◆ **THE TASK**
Look through the lines below and extract each one that contains "computer".

Pixel coordinate grounding data:
──────
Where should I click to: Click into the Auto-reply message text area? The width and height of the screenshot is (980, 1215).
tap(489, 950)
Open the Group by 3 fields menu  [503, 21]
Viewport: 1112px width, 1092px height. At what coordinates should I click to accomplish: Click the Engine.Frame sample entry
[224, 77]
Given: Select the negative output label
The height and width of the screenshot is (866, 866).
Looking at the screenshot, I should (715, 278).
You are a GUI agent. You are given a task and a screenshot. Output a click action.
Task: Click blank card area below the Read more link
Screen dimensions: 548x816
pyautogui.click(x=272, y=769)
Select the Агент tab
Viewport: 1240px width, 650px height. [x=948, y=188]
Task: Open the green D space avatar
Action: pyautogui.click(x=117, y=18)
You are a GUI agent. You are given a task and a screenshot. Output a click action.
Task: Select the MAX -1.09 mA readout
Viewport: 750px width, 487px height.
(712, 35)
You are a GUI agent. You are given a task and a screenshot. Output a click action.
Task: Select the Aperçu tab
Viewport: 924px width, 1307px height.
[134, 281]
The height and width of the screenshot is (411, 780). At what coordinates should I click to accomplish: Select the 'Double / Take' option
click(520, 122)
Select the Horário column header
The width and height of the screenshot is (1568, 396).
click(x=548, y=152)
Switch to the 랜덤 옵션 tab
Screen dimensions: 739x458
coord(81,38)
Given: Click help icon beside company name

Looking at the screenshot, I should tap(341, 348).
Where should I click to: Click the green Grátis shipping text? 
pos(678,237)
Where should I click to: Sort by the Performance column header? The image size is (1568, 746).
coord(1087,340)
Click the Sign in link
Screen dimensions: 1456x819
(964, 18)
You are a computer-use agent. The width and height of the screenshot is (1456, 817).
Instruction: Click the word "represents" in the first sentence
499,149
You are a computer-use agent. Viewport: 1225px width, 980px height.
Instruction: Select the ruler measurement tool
──────
◆ **ANSWER BELOW**
You are a computer-use agent. The width and height of the screenshot is (1456, 817).
You are a computer-use agent. Viewport: 1225px width, 980px height.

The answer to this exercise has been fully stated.